Thursday, June 5, 2014

Perfectly Practiced

Some things in life are decidedly not like riding a bicycle. Flying via instruments in a light aircraft is definitely one of those skills that does not endure. In fact, we call the IFR scan a "perishable" commodity. If you don't practice it with some regularity it will rot on the vine.

With that definite knowledge, honed over more than 30 years as an instrument-rated pilot, I went out with my flight instructor in the RV-10 for a practice session (and a nice breakfast at KSEF) this morning. The weather was fine, the worst of it being five miles and mist, with light winds and essentially no cloud cover we fired up and taxied out for my first practice IFR in about two months.

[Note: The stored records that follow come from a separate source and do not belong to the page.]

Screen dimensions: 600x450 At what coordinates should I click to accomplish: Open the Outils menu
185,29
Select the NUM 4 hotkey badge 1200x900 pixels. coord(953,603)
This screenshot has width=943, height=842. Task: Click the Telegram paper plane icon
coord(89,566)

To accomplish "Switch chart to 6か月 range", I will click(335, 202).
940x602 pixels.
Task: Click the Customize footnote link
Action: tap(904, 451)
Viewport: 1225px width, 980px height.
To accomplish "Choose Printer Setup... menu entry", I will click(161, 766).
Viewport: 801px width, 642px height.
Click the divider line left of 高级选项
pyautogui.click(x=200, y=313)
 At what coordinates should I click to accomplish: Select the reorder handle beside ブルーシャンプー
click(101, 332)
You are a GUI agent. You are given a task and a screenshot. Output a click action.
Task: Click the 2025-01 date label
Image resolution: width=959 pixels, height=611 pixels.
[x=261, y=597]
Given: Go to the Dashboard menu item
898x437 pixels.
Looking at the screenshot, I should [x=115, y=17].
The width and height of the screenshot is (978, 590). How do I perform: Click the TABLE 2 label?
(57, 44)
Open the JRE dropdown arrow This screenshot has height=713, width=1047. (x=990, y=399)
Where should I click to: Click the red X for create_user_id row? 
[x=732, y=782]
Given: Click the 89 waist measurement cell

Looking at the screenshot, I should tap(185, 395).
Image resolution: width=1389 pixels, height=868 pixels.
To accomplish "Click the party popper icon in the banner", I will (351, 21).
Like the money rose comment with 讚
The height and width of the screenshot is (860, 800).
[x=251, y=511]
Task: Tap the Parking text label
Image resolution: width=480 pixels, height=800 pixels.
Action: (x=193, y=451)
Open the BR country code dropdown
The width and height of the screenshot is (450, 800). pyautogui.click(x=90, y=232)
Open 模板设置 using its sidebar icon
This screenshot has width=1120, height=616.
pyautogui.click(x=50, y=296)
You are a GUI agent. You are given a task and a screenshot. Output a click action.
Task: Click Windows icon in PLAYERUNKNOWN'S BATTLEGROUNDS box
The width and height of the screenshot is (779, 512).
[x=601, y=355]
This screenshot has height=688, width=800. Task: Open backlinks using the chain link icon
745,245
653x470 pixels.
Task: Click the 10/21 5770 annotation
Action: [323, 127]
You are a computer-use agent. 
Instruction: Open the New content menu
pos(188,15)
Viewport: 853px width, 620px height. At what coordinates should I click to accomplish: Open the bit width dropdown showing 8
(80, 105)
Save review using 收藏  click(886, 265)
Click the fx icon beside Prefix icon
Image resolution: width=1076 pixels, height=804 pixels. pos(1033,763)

I felt it. The good news was that my checklist did not fail me. I managed to get both GPS programmed and the iPad set up for the RNAV GPS 5 approach at KOBE without problems. Yes, having a digital autopilot that I can trust and a feel for the airplane's natural speeds / attitudes helped. All was fine until I was given a hold. I hit the "sequence suspend" button (ours is a '90s era IFR GPS) and my flightpath disappeared from the moving map on my MFD. Crap. I'd forgotten to copy the number 1 GPS flightplan into the number 2 GPS and switch over before hitting "sequence suspend." A little incompatibility between the '90s era GPS and the 2006 MFD cause this glitch, and I know about it. I just forgot the work around.

No big deal. I still had several moving maps, including the iPad, to enhance my situational awareness. I flew the holding pattern without fault and re-intercepted the final approach course, unsuspended the sequence by hitting the button again, and completed the approach.

Practice continued to the next airport, where my two axis autopilot "suddenly" failed. Not really a big
deal, since I have to fly the vertical on any approach manually. I'm always part of the approach in this airplane, and that helps facilitate transition from what I'd call semi-automatic pilot flying to human pilot flying.

The landing was a full stop, and breakfast gave us time for debrief. I'd done okay. Slow to each segment, but not so behind that it destroyed the safety and smoothness of the flight. I was on altitude, on heading just in time. Not a second too soon, but just in time. I know with a little more practice it would feel natural again.



The last segment wasn't straight home, and wasn't with autopilot at all. I'd call it full-engagement practice. There's a lot to controlling an airplane that moves through the air at 170 knots, climbing a quick 700 fpm  at cruise climb, all while setting up for another approach in just 25 miles. It is easy to look away and find yourself 10 or more degrees off course in seconds. Altitude control is essential, and that means getting and keeping the power under control in this beast.

That said, I nailed it, right down to anticipating and correctly performing the 90 degree turn in from "base" to "final" on the RNAV GPS 15 approach into KPGD. I flew to minimums and executed the missed approach at the proper point without forgetting to retract flaps on the climb out. (In this airplane, with just 10 degrees flaps out, it is real easy to forget.)

We were home just a few minutes later. The tally? Three approaches, three airports. Leg one: 60 nm. Leg two: 30 nm. Leg three: 25 plus 9 nm. Total fuel burned over 1.3 hours and three climb outs: 16.5 gallons. I love this airplane.